Task directions:
The reply should consist of every entry, repeated exactly.

*** Opening of Data to process ***

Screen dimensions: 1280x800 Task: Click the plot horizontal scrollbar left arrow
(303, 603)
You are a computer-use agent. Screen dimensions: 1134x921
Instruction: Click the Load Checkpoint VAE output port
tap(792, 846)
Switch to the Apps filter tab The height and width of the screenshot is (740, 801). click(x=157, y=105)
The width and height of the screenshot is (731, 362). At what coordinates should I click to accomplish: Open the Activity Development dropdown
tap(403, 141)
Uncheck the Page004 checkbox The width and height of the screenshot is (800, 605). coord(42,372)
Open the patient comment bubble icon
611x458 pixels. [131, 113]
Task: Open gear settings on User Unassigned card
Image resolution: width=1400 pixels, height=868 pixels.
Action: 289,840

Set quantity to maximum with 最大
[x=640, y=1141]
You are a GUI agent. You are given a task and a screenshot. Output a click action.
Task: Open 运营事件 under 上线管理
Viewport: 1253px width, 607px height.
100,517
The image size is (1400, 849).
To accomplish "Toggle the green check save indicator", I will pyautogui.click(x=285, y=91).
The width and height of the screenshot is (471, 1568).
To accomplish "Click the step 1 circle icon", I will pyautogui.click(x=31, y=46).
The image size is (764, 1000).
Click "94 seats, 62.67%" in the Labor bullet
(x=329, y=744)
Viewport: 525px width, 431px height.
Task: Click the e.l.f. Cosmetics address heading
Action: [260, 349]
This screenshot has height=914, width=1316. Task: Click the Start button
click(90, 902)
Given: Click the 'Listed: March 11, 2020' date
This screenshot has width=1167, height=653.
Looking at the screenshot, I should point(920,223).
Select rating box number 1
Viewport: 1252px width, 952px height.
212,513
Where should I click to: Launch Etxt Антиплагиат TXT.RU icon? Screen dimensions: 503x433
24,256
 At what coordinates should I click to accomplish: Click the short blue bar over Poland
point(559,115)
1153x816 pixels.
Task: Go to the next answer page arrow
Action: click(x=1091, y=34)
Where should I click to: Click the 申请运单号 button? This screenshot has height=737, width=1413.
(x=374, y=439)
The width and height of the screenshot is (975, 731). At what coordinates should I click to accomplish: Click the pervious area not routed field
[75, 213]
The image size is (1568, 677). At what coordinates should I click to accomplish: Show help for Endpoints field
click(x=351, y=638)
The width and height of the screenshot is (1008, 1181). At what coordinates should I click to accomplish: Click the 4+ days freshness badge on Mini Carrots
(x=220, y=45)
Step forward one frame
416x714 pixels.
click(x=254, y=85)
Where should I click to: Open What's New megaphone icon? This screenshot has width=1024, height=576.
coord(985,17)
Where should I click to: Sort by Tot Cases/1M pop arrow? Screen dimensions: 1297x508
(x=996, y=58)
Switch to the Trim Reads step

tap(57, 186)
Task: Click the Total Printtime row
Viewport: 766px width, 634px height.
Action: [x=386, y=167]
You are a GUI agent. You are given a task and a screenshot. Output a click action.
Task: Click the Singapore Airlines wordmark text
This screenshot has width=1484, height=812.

*** Close of Data to process ***

Answer box:
Screen dimensions: 1280x800 Task: Click the plot horizontal scrollbar left arrow
(303, 603)
You are a computer-use agent. Screen dimensions: 1134x921
Instruction: Click the Load Checkpoint VAE output port
tap(792, 846)
Switch to the Apps filter tab The height and width of the screenshot is (740, 801). click(x=157, y=105)
The width and height of the screenshot is (731, 362). At what coordinates should I click to accomplish: Open the Activity Development dropdown
tap(403, 141)
Uncheck the Page004 checkbox The width and height of the screenshot is (800, 605). coord(42,372)
Open the patient comment bubble icon
611x458 pixels. [131, 113]
Task: Open gear settings on User Unassigned card
Image resolution: width=1400 pixels, height=868 pixels.
Action: 289,840

Set quantity to maximum with 最大
[x=640, y=1141]
You are a GUI agent. You are given a task and a screenshot. Output a click action.
Task: Open 运营事件 under 上线管理
Viewport: 1253px width, 607px height.
100,517
The image size is (1400, 849).
To accomplish "Toggle the green check save indicator", I will pyautogui.click(x=285, y=91).
The width and height of the screenshot is (471, 1568).
To accomplish "Click the step 1 circle icon", I will pyautogui.click(x=31, y=46).
The image size is (764, 1000).
Click "94 seats, 62.67%" in the Labor bullet
(x=329, y=744)
Viewport: 525px width, 431px height.
Task: Click the e.l.f. Cosmetics address heading
Action: [260, 349]
This screenshot has height=914, width=1316. Task: Click the Start button
click(90, 902)
Given: Click the 'Listed: March 11, 2020' date
This screenshot has width=1167, height=653.
Looking at the screenshot, I should point(920,223).
Select rating box number 1
Viewport: 1252px width, 952px height.
212,513
Where should I click to: Launch Etxt Антиплагиат TXT.RU icon? Screen dimensions: 503x433
24,256
 At what coordinates should I click to accomplish: Click the short blue bar over Poland
point(559,115)
1153x816 pixels.
Task: Go to the next answer page arrow
Action: click(x=1091, y=34)
Where should I click to: Click the 申请运单号 button? This screenshot has height=737, width=1413.
(x=374, y=439)
The width and height of the screenshot is (975, 731). At what coordinates should I click to accomplish: Click the pervious area not routed field
[75, 213]
The image size is (1568, 677). At what coordinates should I click to accomplish: Show help for Endpoints field
click(x=351, y=638)
The width and height of the screenshot is (1008, 1181). At what coordinates should I click to accomplish: Click the 4+ days freshness badge on Mini Carrots
(x=220, y=45)
Step forward one frame
416x714 pixels.
click(x=254, y=85)
Where should I click to: Open What's New megaphone icon? This screenshot has width=1024, height=576.
coord(985,17)
Where should I click to: Sort by Tot Cases/1M pop arrow? Screen dimensions: 1297x508
(x=996, y=58)
Switch to the Trim Reads step

tap(57, 186)
Task: Click the Total Printtime row
Viewport: 766px width, 634px height.
Action: [x=386, y=167]
You are a GUI agent. You are given a task and a screenshot. Output a click action.
Task: Click the Singapore Airlines wordmark text
This screenshot has width=1484, height=812.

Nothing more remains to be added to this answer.